Personal information
- Full name: Albert Kitchener Iles
- Date of birth: 9 October 1914
- Place of birth: Tunbridge Wells, England
- Date of death: 30 November 1979 (aged 65)
- Place of death: Cambridge, England
- Position: Centre forward

Senior career*
- Years: Team / Apps / (Gls)
- Tunbridge Wells Rangers
- 1937–1939: Bristol Rovers / 46 / (19)
- Street

= Albert Iles =

English footballer

Albert Kitchener Iles (9 October 1914 – 30 November 1979) was a professional footballer who played in The Football League for Bristol Rovers prior to the outbreak of World War II.

==Football career==
Iles began his footballing career playing in the Southern League for Tunbridge Wells Rangers. His prolific scoring record at that level earned him a professional contract with Bristol Rovers, signed on 24 September 1937. He immediately adjusted to the standard of football in Division 3 (South) of The Football League, and ended the 1937–38 season as The Pirates top goalscorer with 14 goals from 31 games.
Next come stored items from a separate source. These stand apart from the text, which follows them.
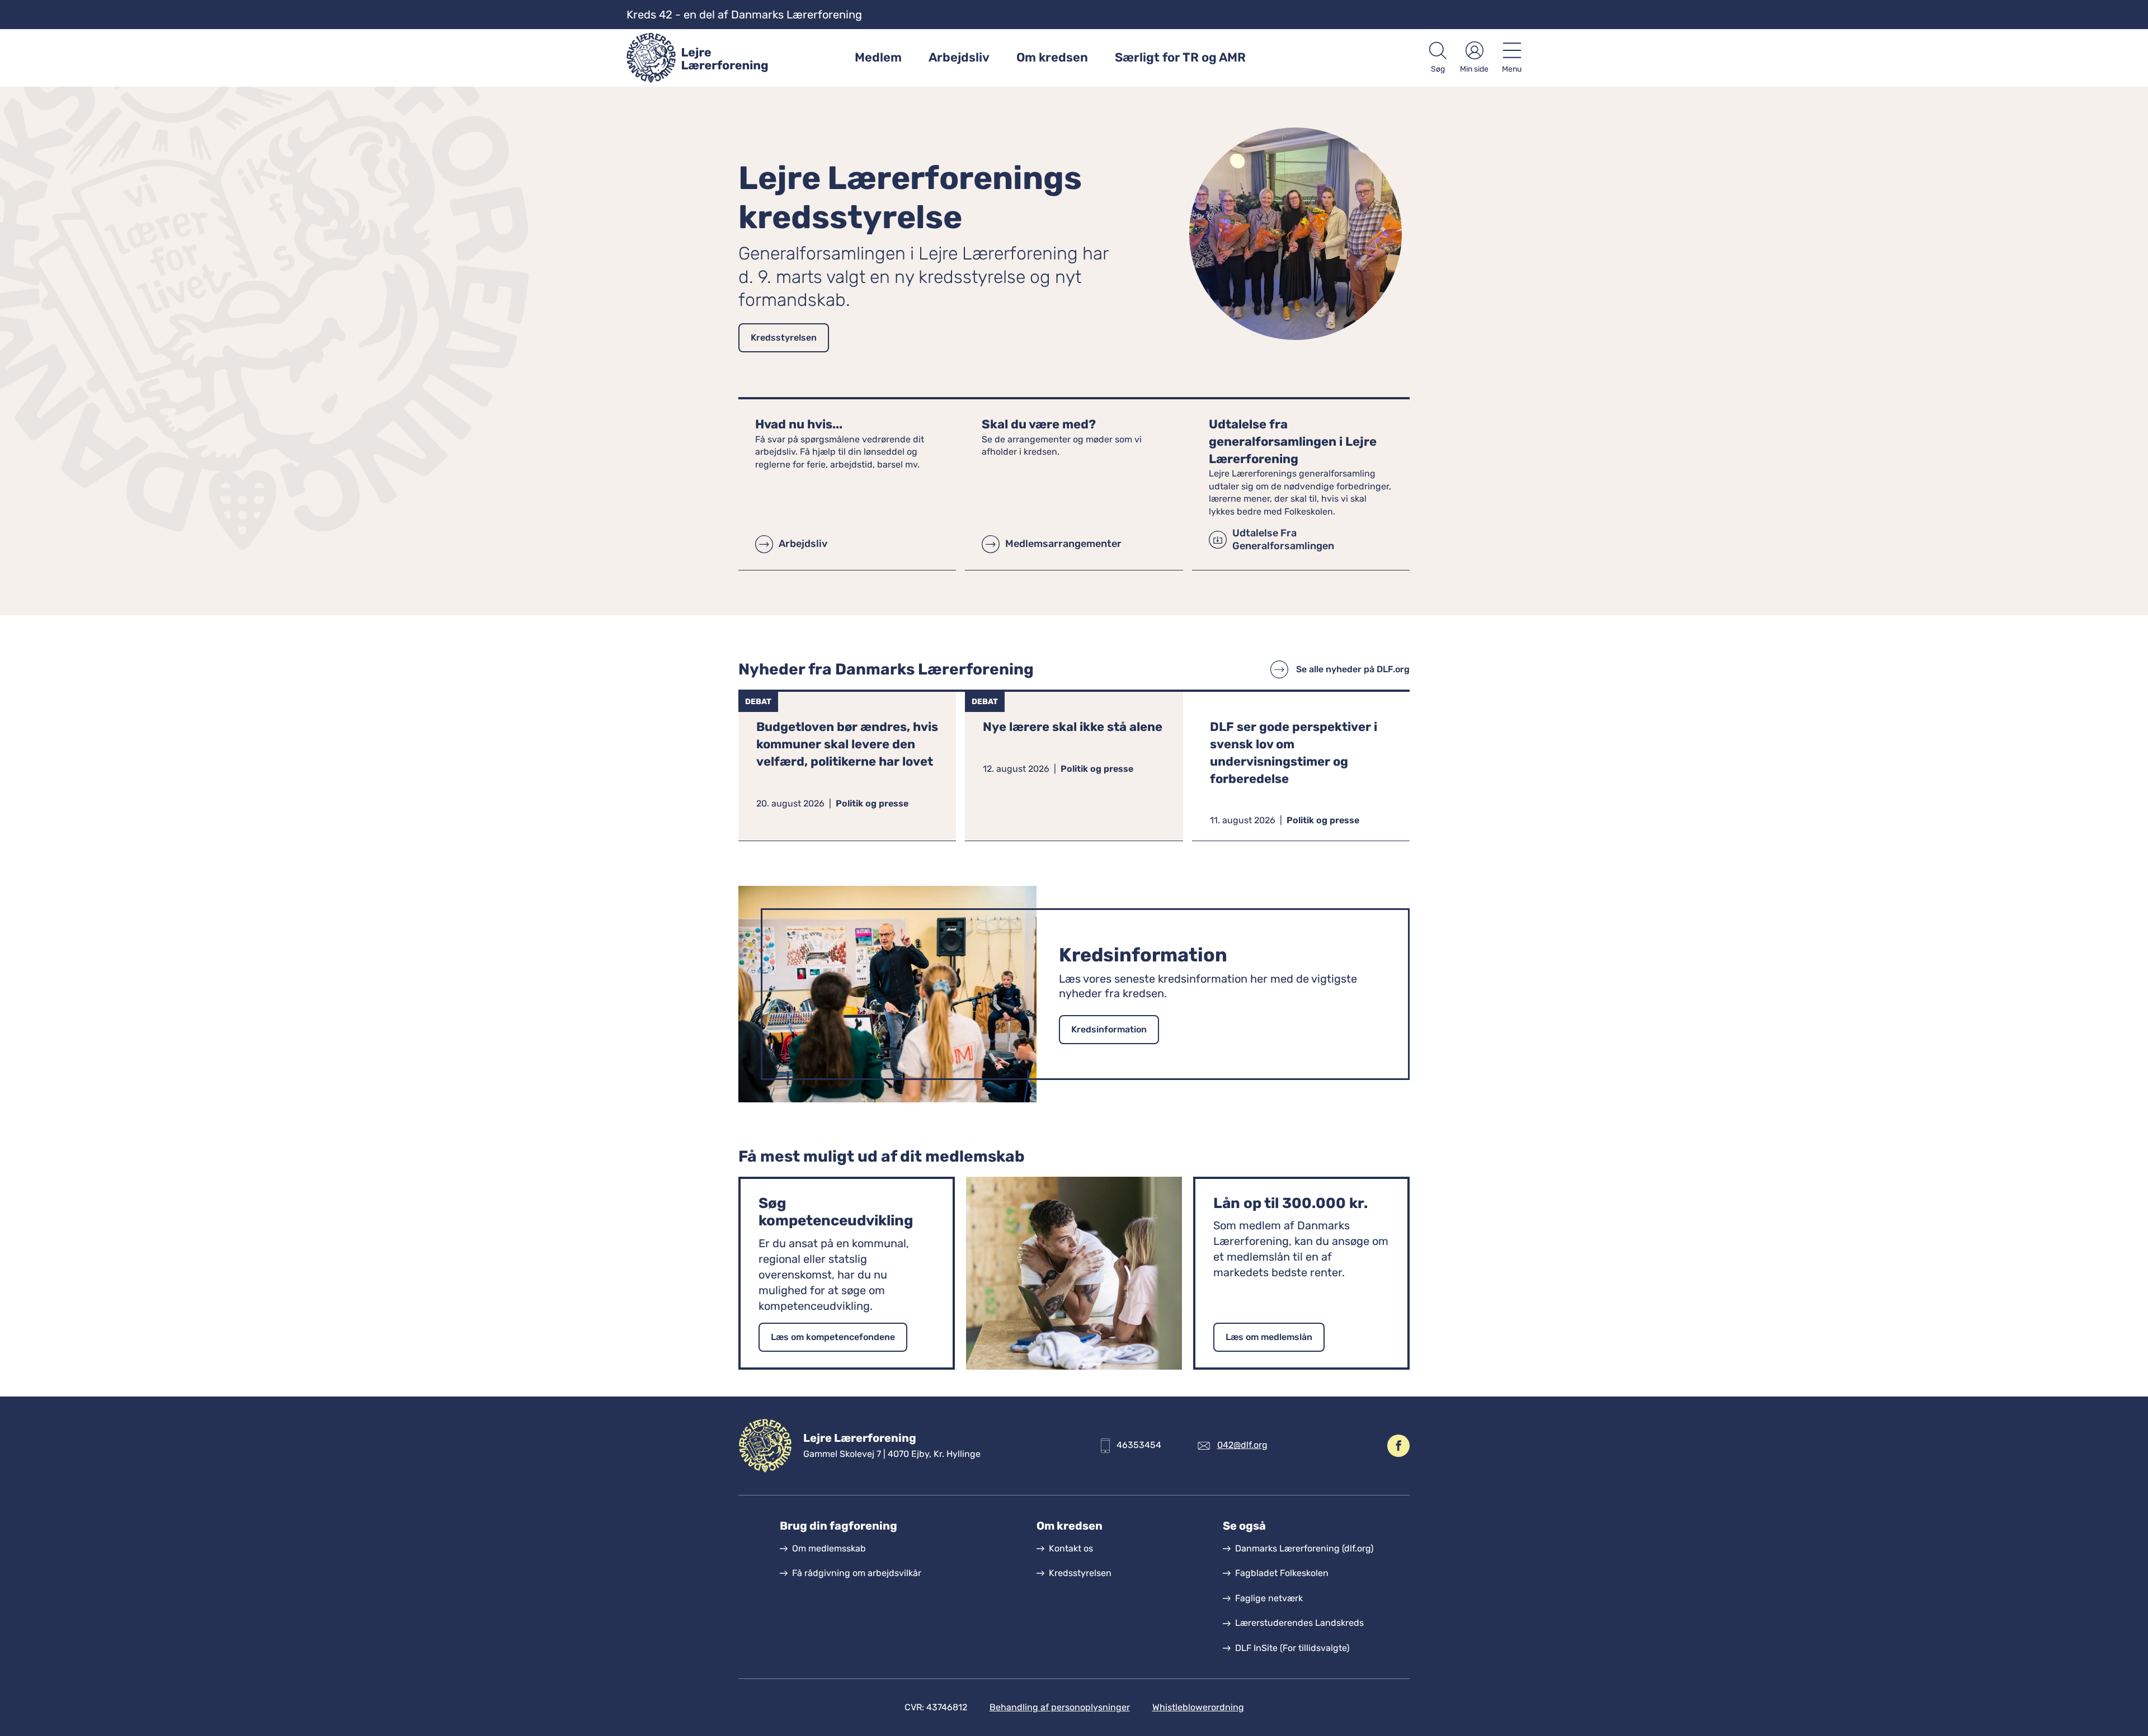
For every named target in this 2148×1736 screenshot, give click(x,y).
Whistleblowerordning (1198, 1707)
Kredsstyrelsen (784, 337)
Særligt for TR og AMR (1180, 57)
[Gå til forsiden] (701, 58)
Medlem (878, 57)
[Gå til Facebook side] (1398, 1446)
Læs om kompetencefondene (833, 1337)
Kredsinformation (1109, 1029)
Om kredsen (1052, 57)
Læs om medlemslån (1269, 1337)
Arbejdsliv (959, 57)
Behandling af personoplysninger (1060, 1707)
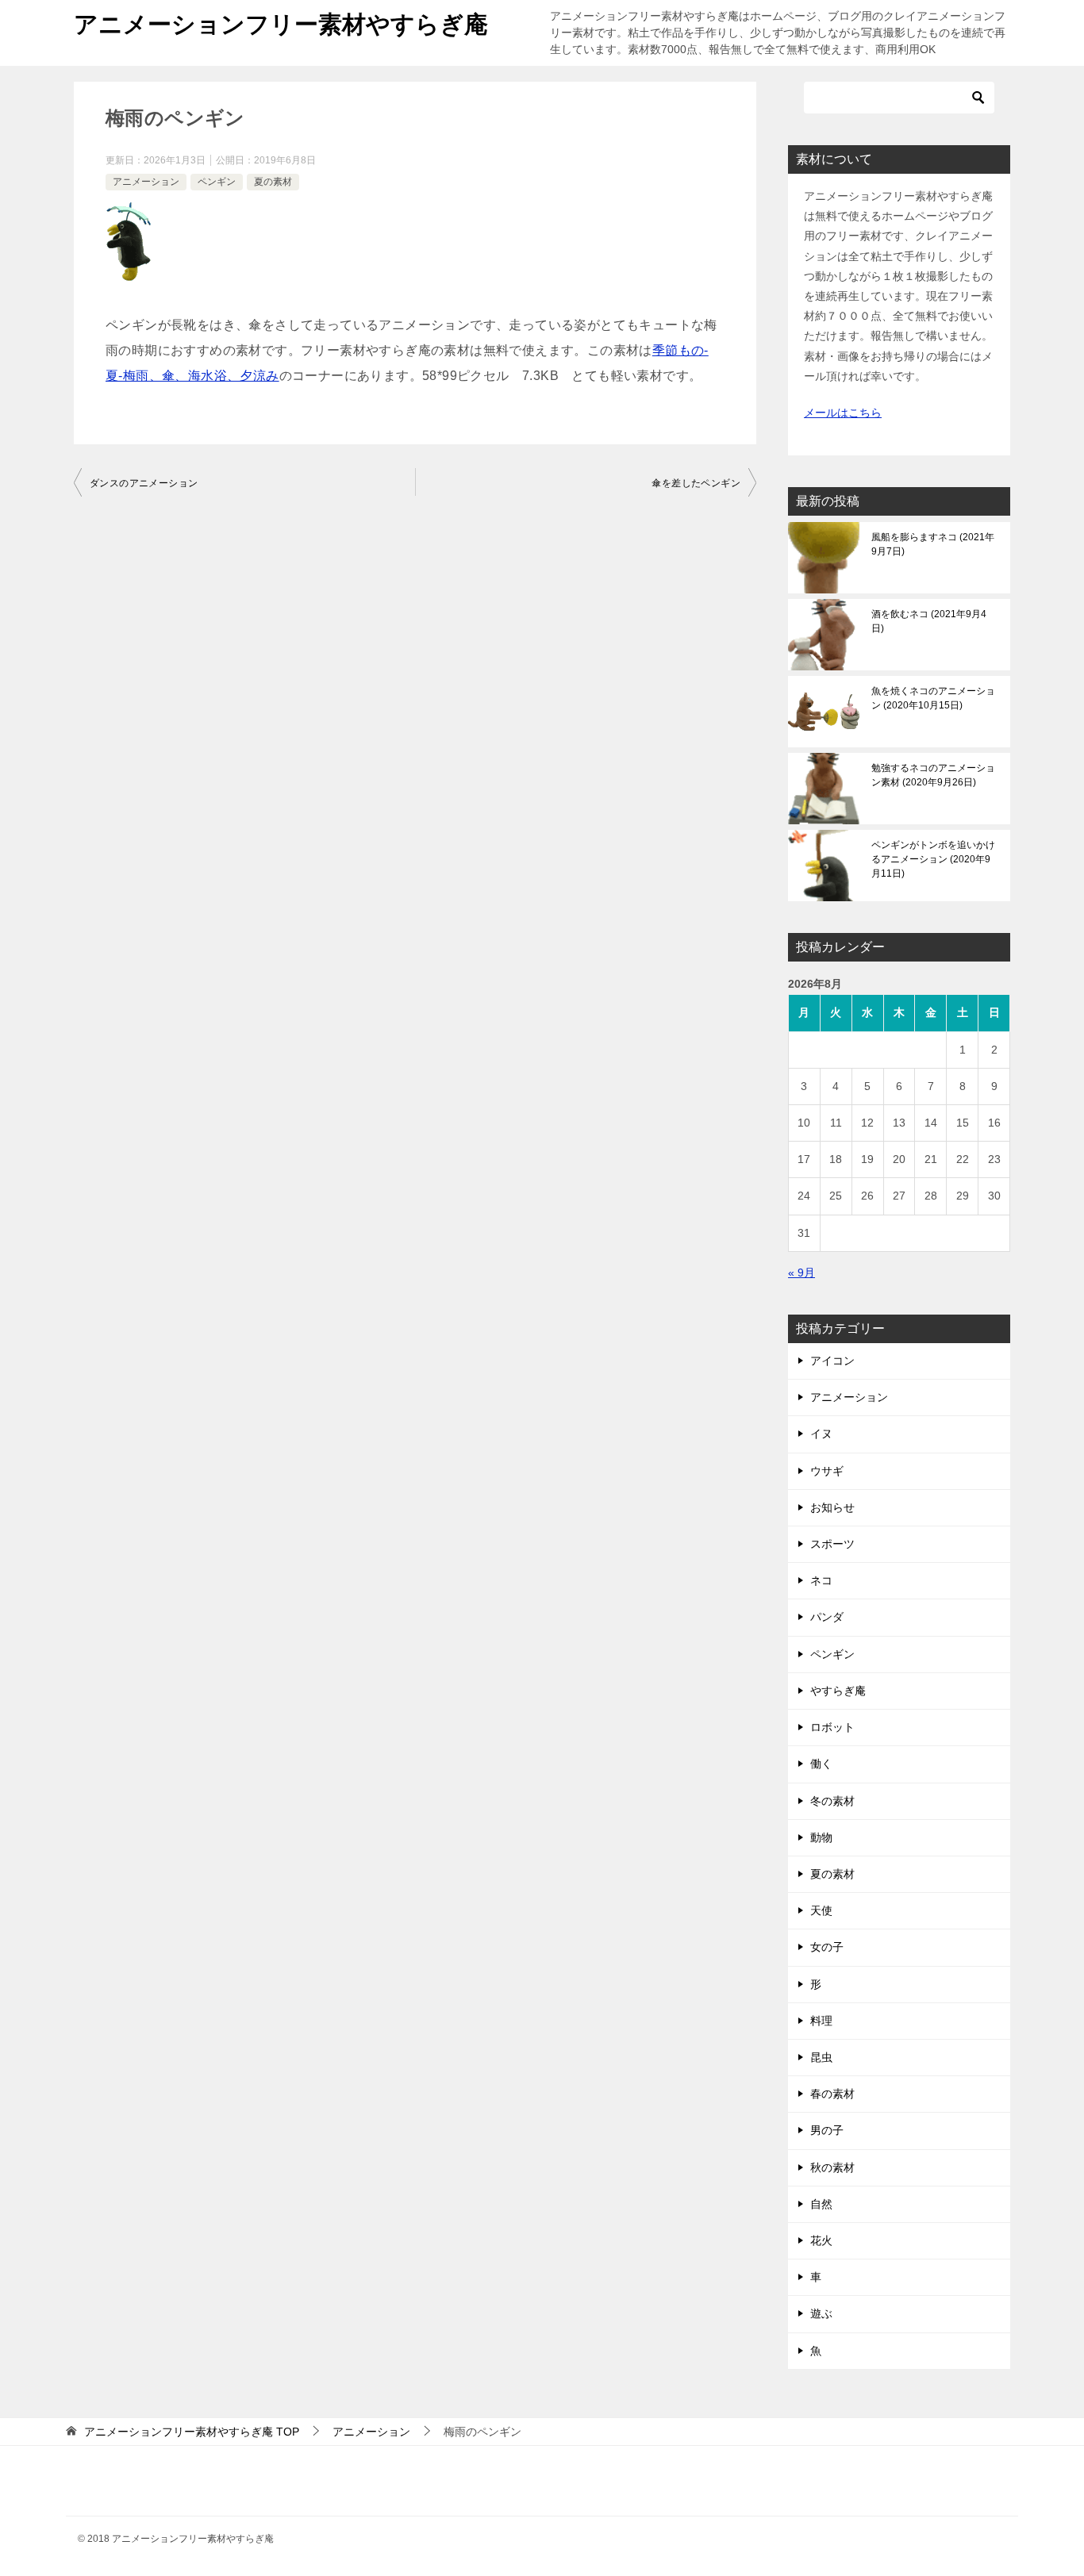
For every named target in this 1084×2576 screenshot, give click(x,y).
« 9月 (801, 1272)
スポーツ (832, 1544)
The following season, he scored a further five goals in fifteen League appearances, as well as featuring regularly for the reserve team. He played once in the aborted 1939–40 Football League season, and scored 16 goals in 29 wartime guest appearances for Rovers. He also made two guest appearances for Bristol City. After the war he played for Street, and was later trainer at Bristol St. George.

==Non-footballing life==
In 1939 Iles was working as a fitter at the Bristol Aeroplane Company, and he later spent many years working at SWEB in Bristol.